(Collected data entries)
--- --- ---

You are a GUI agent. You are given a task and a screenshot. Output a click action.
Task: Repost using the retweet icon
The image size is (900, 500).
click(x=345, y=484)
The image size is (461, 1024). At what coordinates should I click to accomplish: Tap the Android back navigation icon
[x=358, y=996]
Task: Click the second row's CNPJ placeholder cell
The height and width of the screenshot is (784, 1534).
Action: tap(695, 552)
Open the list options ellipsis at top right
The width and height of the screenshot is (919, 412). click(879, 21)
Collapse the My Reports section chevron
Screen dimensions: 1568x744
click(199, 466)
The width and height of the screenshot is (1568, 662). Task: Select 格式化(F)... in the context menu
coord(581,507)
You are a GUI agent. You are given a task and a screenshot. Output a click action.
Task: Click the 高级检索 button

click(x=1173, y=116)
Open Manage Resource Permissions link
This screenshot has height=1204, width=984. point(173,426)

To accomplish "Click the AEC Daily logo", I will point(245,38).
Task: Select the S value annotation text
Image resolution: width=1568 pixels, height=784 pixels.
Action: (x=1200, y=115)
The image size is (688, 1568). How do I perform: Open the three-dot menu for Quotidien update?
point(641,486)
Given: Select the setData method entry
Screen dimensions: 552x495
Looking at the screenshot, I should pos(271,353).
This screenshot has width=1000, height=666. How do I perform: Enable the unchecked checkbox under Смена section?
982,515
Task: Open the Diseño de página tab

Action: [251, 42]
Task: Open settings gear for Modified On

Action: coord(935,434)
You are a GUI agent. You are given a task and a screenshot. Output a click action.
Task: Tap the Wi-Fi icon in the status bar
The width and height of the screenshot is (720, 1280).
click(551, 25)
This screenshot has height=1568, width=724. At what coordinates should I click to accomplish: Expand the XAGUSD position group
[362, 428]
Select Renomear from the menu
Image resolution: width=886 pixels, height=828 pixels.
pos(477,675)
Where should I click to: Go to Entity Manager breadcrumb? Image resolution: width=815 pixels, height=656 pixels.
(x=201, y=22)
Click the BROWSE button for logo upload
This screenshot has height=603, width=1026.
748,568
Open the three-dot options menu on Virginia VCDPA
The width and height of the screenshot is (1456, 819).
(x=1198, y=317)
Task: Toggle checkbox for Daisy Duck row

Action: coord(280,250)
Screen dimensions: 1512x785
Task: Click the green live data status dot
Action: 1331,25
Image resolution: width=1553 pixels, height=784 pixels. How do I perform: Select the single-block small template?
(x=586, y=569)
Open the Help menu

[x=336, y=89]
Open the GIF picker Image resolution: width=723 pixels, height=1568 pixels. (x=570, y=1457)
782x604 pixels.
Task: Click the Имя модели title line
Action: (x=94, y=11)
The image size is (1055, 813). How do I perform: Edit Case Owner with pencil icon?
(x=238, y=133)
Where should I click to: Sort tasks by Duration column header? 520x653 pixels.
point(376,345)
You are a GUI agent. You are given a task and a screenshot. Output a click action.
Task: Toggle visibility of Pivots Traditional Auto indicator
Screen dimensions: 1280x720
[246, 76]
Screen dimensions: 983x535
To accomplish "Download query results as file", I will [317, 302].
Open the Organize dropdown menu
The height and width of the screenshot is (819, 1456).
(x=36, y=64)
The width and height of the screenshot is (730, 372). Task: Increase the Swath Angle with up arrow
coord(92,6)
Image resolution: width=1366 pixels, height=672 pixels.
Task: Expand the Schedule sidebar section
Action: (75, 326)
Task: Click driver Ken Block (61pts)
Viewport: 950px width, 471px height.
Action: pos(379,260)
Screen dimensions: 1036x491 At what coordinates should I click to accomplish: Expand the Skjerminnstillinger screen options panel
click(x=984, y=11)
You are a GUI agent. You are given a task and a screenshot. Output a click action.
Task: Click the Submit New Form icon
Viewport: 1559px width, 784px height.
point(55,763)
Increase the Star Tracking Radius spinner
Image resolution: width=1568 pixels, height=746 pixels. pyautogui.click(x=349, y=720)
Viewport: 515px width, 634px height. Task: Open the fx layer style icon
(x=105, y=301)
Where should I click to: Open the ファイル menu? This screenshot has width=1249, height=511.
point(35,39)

--- --- ---

THE TASK: Give back the records word for word. Start at the first line, end at the line containing "Click the BROWSE button for logo upload", and include both.

OUTPUT:
You are a GUI agent. You are given a task and a screenshot. Output a click action.
Task: Repost using the retweet icon
The image size is (900, 500).
click(x=345, y=484)
The image size is (461, 1024). At what coordinates should I click to accomplish: Tap the Android back navigation icon
[x=358, y=996]
Task: Click the second row's CNPJ placeholder cell
The height and width of the screenshot is (784, 1534).
Action: tap(695, 552)
Open the list options ellipsis at top right
The width and height of the screenshot is (919, 412). click(879, 21)
Collapse the My Reports section chevron
Screen dimensions: 1568x744
click(199, 466)
The width and height of the screenshot is (1568, 662). Task: Select 格式化(F)... in the context menu
coord(581,507)
You are a GUI agent. You are given a task and a screenshot. Output a click action.
Task: Click the 高级检索 button

click(x=1173, y=116)
Open Manage Resource Permissions link
This screenshot has height=1204, width=984. point(173,426)

To accomplish "Click the AEC Daily logo", I will point(245,38).
Task: Select the S value annotation text
Image resolution: width=1568 pixels, height=784 pixels.
Action: (x=1200, y=115)
The image size is (688, 1568). How do I perform: Open the three-dot menu for Quotidien update?
point(641,486)
Given: Select the setData method entry
Screen dimensions: 552x495
Looking at the screenshot, I should pos(271,353).
This screenshot has width=1000, height=666. How do I perform: Enable the unchecked checkbox under Смена section?
982,515
Task: Open the Diseño de página tab

Action: [251, 42]
Task: Open settings gear for Modified On

Action: coord(935,434)
You are a GUI agent. You are given a task and a screenshot. Output a click action.
Task: Tap the Wi-Fi icon in the status bar
The width and height of the screenshot is (720, 1280).
click(551, 25)
This screenshot has height=1568, width=724. At what coordinates should I click to accomplish: Expand the XAGUSD position group
[362, 428]
Select Renomear from the menu
Image resolution: width=886 pixels, height=828 pixels.
pos(477,675)
Where should I click to: Go to Entity Manager breadcrumb? Image resolution: width=815 pixels, height=656 pixels.
(x=201, y=22)
Click the BROWSE button for logo upload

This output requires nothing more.